The Hurricane Deep well commenced drilling in October 2006 and reached a total vertical depth of 20,712 feet in March 2007. Logs indicated that a thick Gyro sand was encountered totaling 900 gross feet. Based on wireline logs the top of this Gyro sand is credited with a potential 40 feet of hydrocarbons in a 53 foot gross interval. The Hurricane Deep well was temporarily abandoned pending the receipt of special tubulars, which were received in mid-2007. A rig has moved on location and completion activities have commenced. Initial production from the well’s Gyro sand is expected in the second half of 2007. The Hurricane Deep well also has two zones behind pipe in the shallower Rob-L and Operc sections of the well. The Hurricane Deep well is located in 12 feet of water on OCS 310, one mile northeast of the currently producing Hurricane discovery well. Including the Flatrock and Hurricane discoveries, we have now drilled eight successful wells in the OCS 310/Louisiana State Lease 340 area.
On April 12, 2007, we commenced drilling the Point Chevreuil No. 2 development well on Louisiana State Lease 18350 located in St. Mary Parish, Louisiana. The well was drilled to delineate the proved reserves discovered in the Point Chevreuil No. 1 well. The well was drilled to a total depth of 14,500 feet and was evaluated to be nonproductive and subsequently was plugged and abandoned.
Production Update
Our second-quarter 2007 production averaged 54 MMcfe/d compared with 67 MMcfe/d in the second quarter of 2006. Our second-quarter 2007 rate includes production from Main Pass of approximately 1,550 barrels of oil per day (bbls/d) (9 MMcfe/d) compared with rates of 2,350 bbls/d (14 MMcfe/d) in the second quarter of 2006. The second-quarter 2007 rates also reflect unexpected downtime for facility modifications at King of the Hill well at High Island Block 131, as well as lower than expected production from the King Kong field at Vermilion Block 16 and the Hurricane field at South Marsh Island Block 217. Our share of third quarter production is expected to average approximately 300 MMcfe/d on a proforma basis, including 250 MMcfe/d from the properties acquired from Newfield (see “Gulf of Mexico Property Acquisition” above). These estimates for third quarter 2007 production also reflect the impact of downtime associated with planned maintenance at the Long Point No. 2 well and the delayed start-up of the Laphroaig well.
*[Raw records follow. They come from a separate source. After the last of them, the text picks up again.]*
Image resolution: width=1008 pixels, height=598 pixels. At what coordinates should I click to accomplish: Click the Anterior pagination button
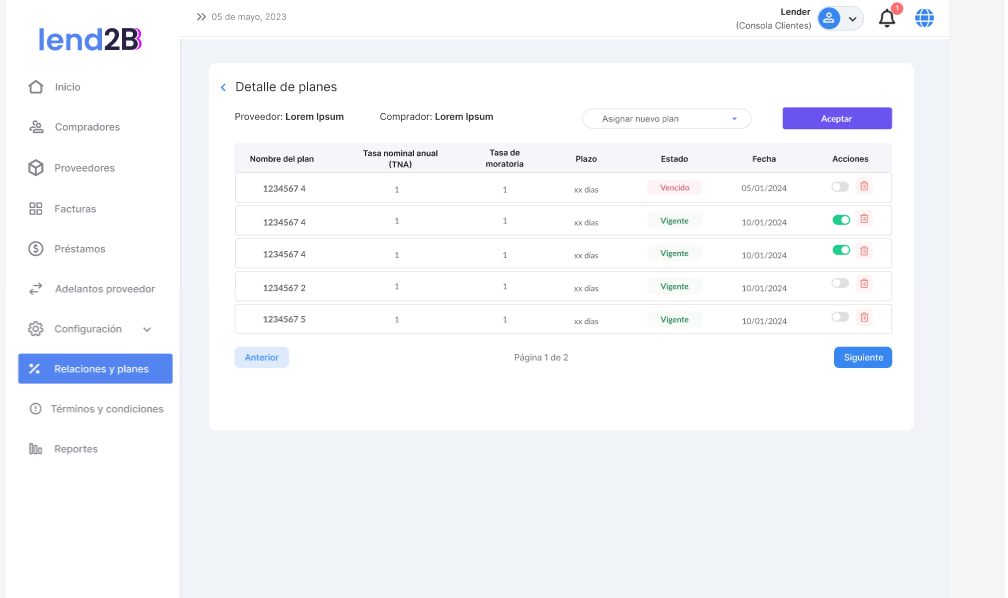261,357
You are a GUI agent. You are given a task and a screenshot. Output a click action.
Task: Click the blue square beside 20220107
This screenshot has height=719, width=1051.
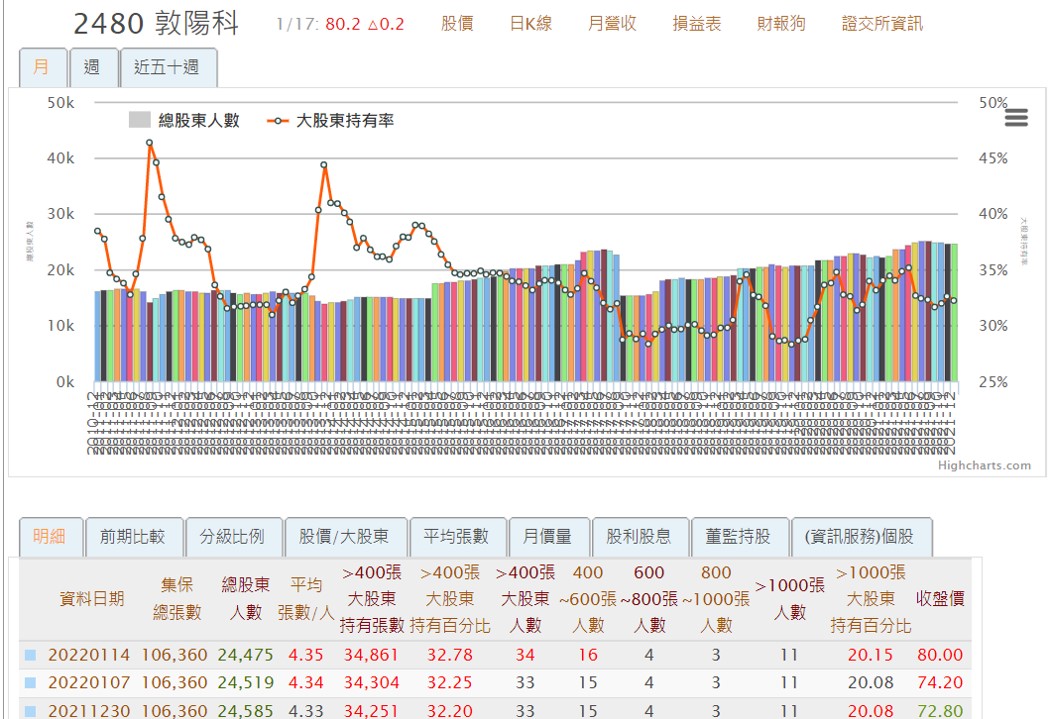click(x=30, y=683)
JB Mountain and Mound Point Area Development Activities
We are a participant in a program that began in 2002 and includes the JB Mountain and Mound Point Offset discoveries in the OCS 310 and Louisiana State Lease 340 areas, respectively. The program currently holds a 55 percent working interest and a 38.8 percent net revenue interest in the JB Mountain prospect and a 30.4 percent working interest and a 21.6 percent net revenue interest in the Mound Point Offset prospect. Under terms of the program, the third party partner is funding all of the costs attributable to our interests in the properties, and will own all of the program’s interests until the program’s aggregate production totals 100 Bcfe attributable to the program’s net revenue interest, at which point 50 percent of the program’s interests would revert to us. All exploration and development costs associated with the program’s interest in any future wells is to be funded by the third party partner during the period prior to when our potential reversion occurs.
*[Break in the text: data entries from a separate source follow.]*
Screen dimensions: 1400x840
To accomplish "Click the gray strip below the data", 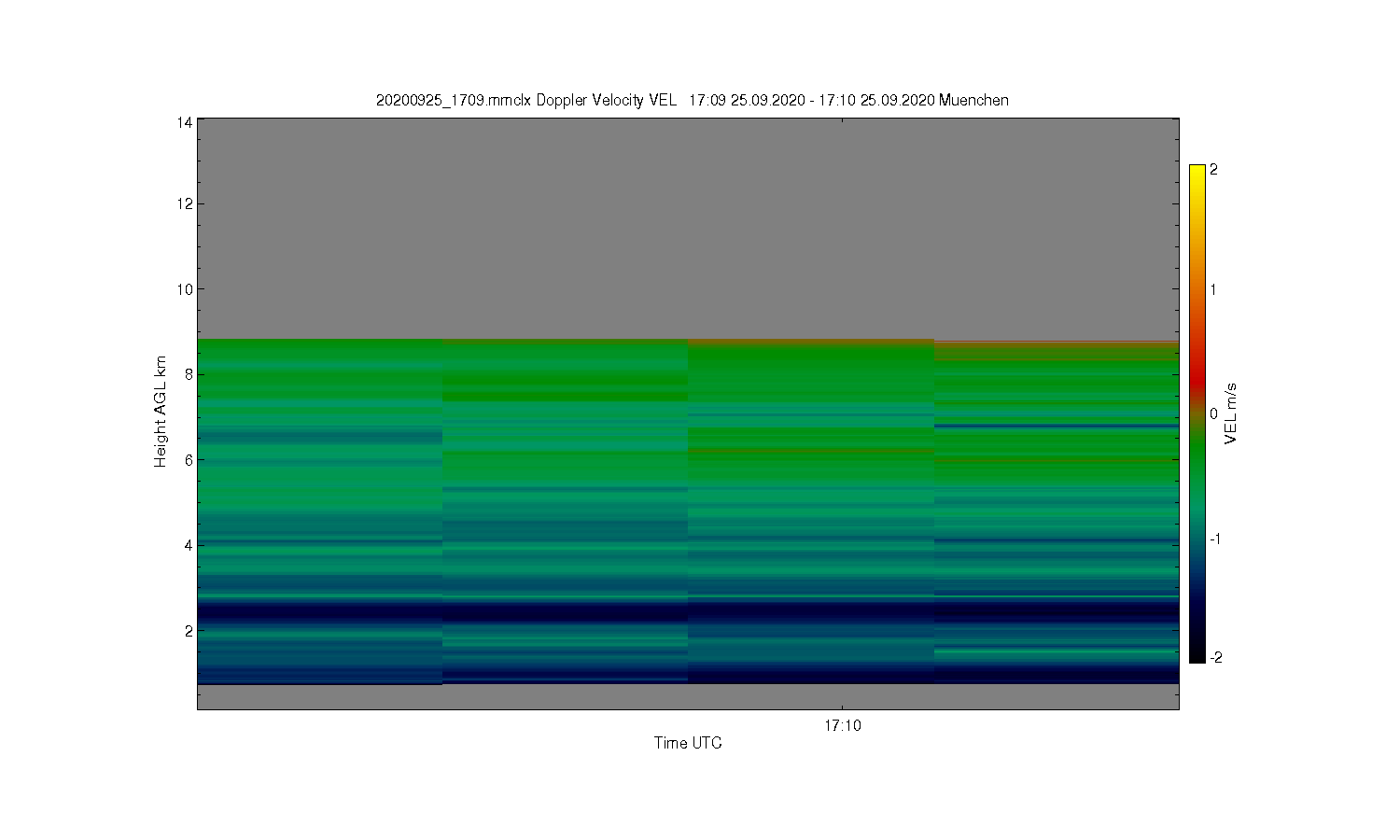I will click(x=688, y=696).
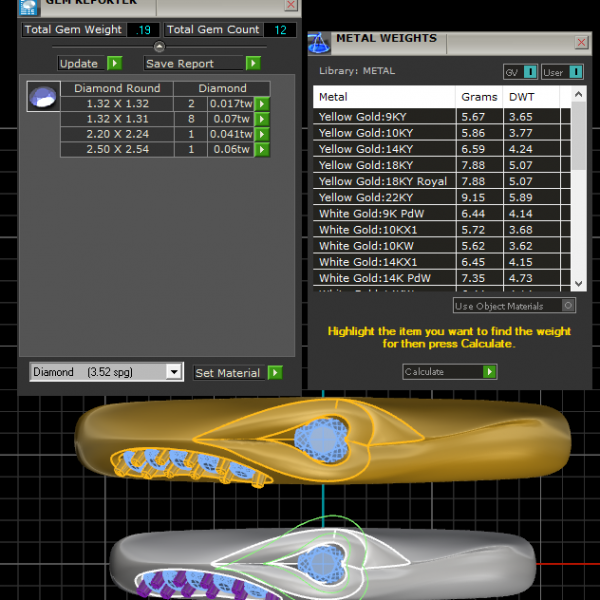Click the round diamond gem thumbnail
The height and width of the screenshot is (600, 600).
coord(42,97)
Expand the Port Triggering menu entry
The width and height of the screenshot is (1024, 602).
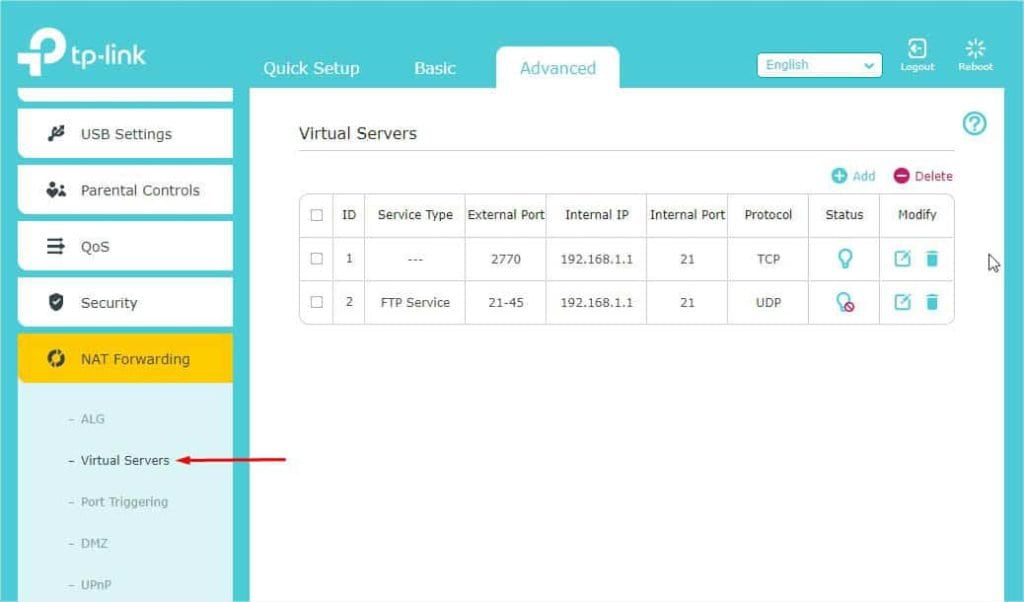pyautogui.click(x=123, y=502)
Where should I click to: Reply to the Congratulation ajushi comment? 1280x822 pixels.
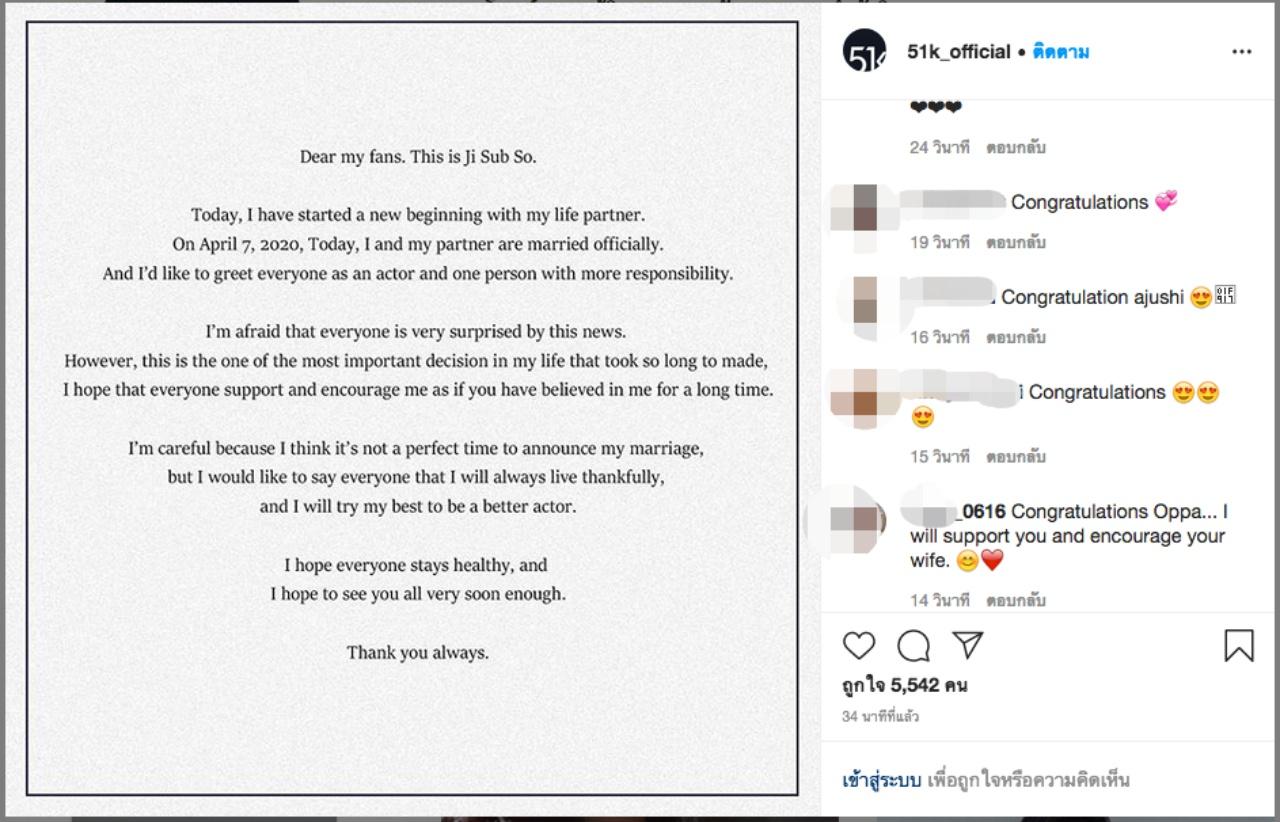pyautogui.click(x=1015, y=338)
There are three producing wells and approximately 13,000 gross acres on Louisiana State Lease 340 and OCS 310 that are subject to the 100 Bcfe arrangement. The three producing wells in the program averaged an aggregate gross rate of approximately 31 MMcfe/d during the second quarter of 2007. The recompletion of the JB Mountain No. 1 well was completed in March 2007. The Mound Point Offset well was recently shut in for well equipment repairs. Recent aggregated gross production rates for the program has approximated 29 MMcfe/d. We believe there are further exploration and development opportunities associated with this acreage.
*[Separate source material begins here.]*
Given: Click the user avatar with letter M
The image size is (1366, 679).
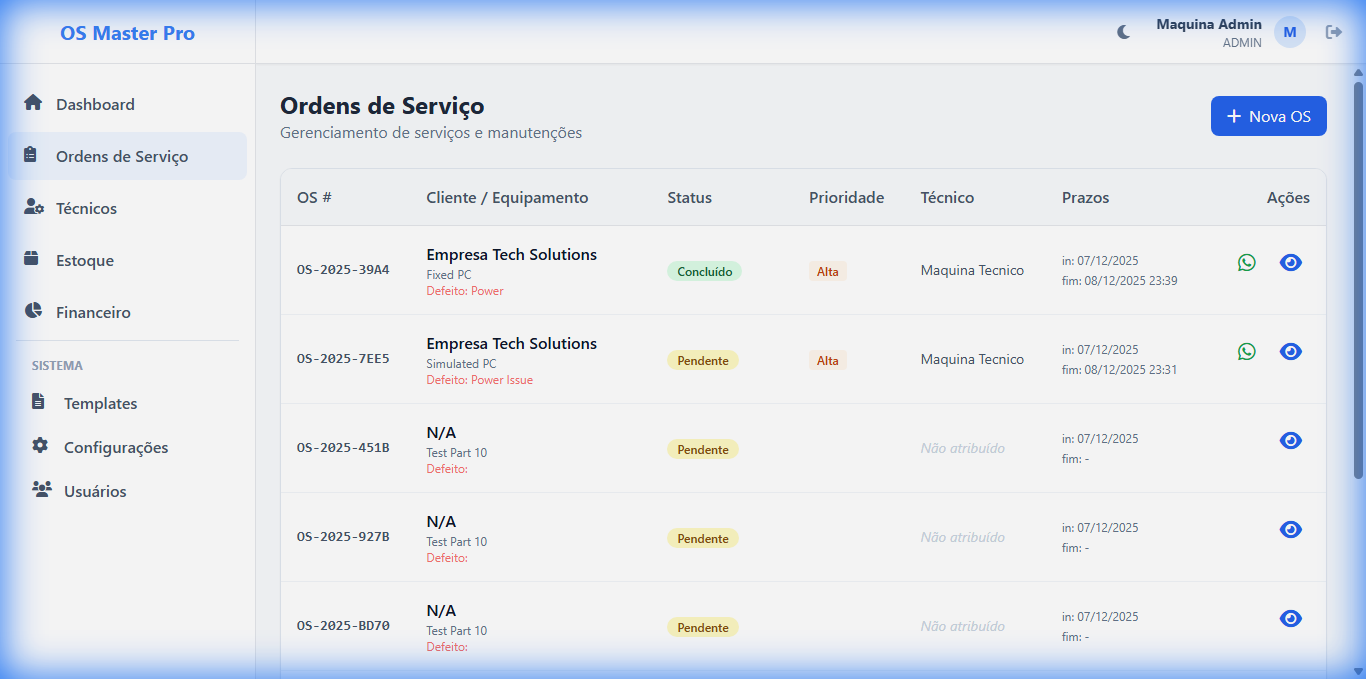Looking at the screenshot, I should point(1289,32).
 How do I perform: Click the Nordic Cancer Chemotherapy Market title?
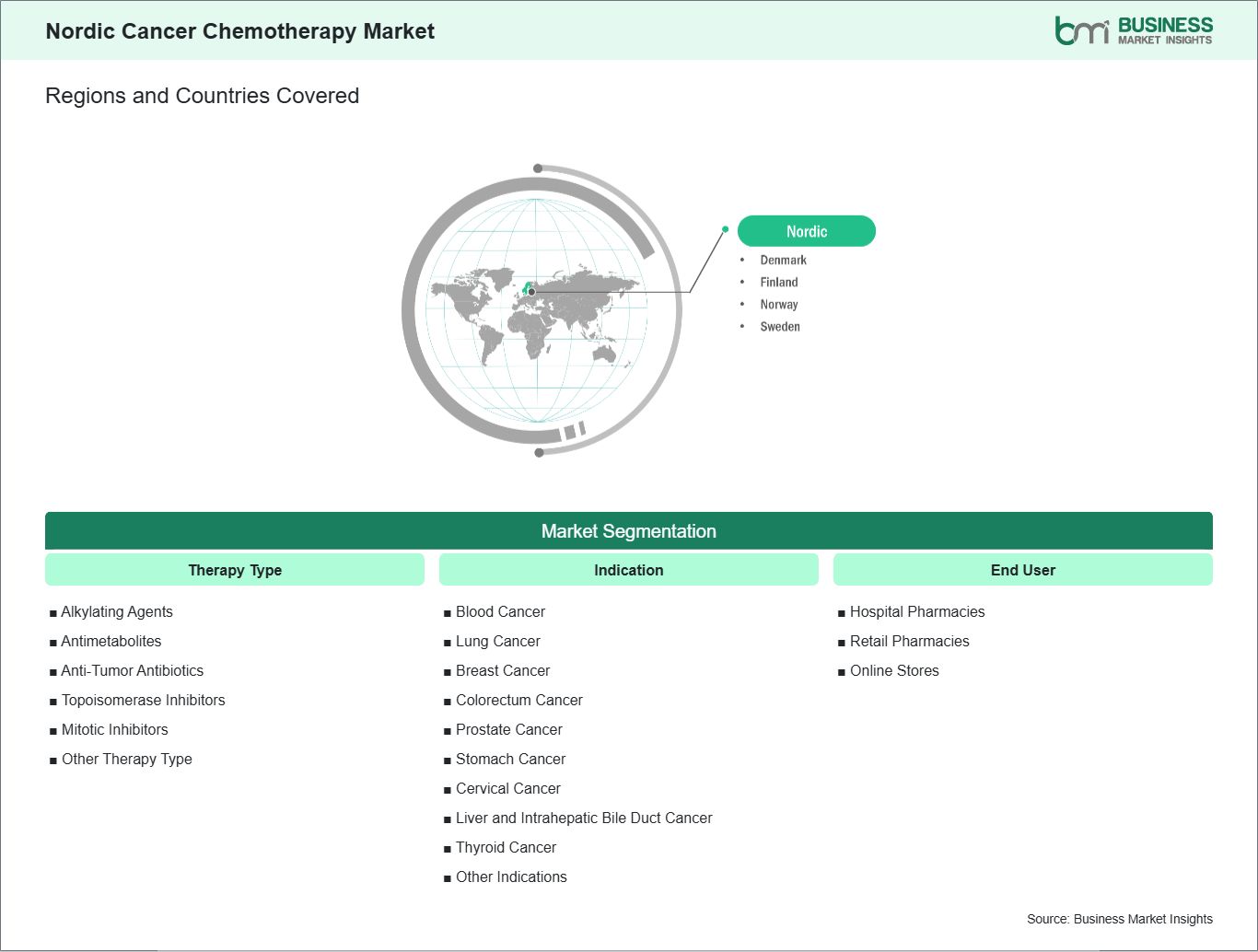pyautogui.click(x=239, y=31)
MAIN PASS ENERGY HUBTM PROJECT
We are pursuing plans for the development of the MPEH™ Project. As of June 30, 2007, we have incurred $41.4 million of cash costs associated with our pursuit of the establishment of the MPEH™, including $2.7 million during the second quarter of 2007 and $5.1 million for the six months ended June 30, 2007. All of the these costs have been and will continue to be charged to expense until permits are received and commercial feasibility is established, at which point we will begin to capitalize certain subsequent expenditures related to the development of the project. We expect to spend approximately $6 million to advance the project and to pursue commercial arrangements for the project over the remainder of 2007.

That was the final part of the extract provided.